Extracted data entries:
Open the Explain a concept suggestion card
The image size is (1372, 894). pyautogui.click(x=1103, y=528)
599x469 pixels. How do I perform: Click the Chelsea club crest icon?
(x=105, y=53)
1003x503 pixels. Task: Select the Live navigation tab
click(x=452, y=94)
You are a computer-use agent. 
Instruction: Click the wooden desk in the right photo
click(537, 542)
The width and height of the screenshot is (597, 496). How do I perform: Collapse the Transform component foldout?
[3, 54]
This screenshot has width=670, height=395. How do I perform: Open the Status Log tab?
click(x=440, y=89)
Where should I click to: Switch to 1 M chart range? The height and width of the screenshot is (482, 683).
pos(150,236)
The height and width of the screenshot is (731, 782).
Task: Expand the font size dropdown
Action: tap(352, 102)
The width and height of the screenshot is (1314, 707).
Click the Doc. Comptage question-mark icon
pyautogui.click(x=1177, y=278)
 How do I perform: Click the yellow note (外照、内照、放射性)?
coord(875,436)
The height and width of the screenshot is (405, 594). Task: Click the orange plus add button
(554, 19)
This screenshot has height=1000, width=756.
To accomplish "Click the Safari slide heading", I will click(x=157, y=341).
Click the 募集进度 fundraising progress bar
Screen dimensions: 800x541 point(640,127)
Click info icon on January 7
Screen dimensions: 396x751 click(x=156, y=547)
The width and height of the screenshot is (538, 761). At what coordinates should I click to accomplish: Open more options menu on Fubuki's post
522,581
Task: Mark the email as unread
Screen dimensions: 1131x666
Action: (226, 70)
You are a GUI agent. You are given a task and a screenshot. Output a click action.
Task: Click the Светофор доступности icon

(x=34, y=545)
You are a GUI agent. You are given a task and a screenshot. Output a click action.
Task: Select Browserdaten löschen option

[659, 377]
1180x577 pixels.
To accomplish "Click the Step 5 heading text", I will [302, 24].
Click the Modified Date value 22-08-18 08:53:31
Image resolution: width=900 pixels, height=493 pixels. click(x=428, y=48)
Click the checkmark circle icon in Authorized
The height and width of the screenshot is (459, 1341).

* EXERCISE DIRECTIONS *
The entries listed above are to be output exactly. Leave none out.

* YOUR SOLUTION *
Open the Explain a concept suggestion card
The image size is (1372, 894). pyautogui.click(x=1103, y=528)
599x469 pixels. How do I perform: Click the Chelsea club crest icon?
(x=105, y=53)
1003x503 pixels. Task: Select the Live navigation tab
click(x=452, y=94)
You are a computer-use agent. 
Instruction: Click the wooden desk in the right photo
click(537, 542)
The width and height of the screenshot is (597, 496). How do I perform: Collapse the Transform component foldout?
[3, 54]
This screenshot has width=670, height=395. How do I perform: Open the Status Log tab?
click(x=440, y=89)
Where should I click to: Switch to 1 M chart range? The height and width of the screenshot is (482, 683).
pos(150,236)
The height and width of the screenshot is (731, 782).
Task: Expand the font size dropdown
Action: tap(352, 102)
The width and height of the screenshot is (1314, 707).
Click the Doc. Comptage question-mark icon
pyautogui.click(x=1177, y=278)
 How do I perform: Click the yellow note (外照、内照、放射性)?
coord(875,436)
The height and width of the screenshot is (405, 594). Task: Click the orange plus add button
(554, 19)
This screenshot has height=1000, width=756.
To accomplish "Click the Safari slide heading", I will click(x=157, y=341).
Click the 募集进度 fundraising progress bar
Screen dimensions: 800x541 point(640,127)
Click info icon on January 7
Screen dimensions: 396x751 click(x=156, y=547)
The width and height of the screenshot is (538, 761). At what coordinates should I click to accomplish: Open more options menu on Fubuki's post
522,581
Task: Mark the email as unread
Screen dimensions: 1131x666
Action: (226, 70)
You are a GUI agent. You are given a task and a screenshot. Output a click action.
Task: Click the Светофор доступности icon

(x=34, y=545)
You are a GUI agent. You are given a task and a screenshot. Output a click action.
Task: Select Browserdaten löschen option

[659, 377]
1180x577 pixels.
To accomplish "Click the Step 5 heading text", I will [302, 24].
Click the Modified Date value 22-08-18 08:53:31
Image resolution: width=900 pixels, height=493 pixels. click(x=428, y=48)
Click the checkmark circle icon in Authorized
The height and width of the screenshot is (459, 1341).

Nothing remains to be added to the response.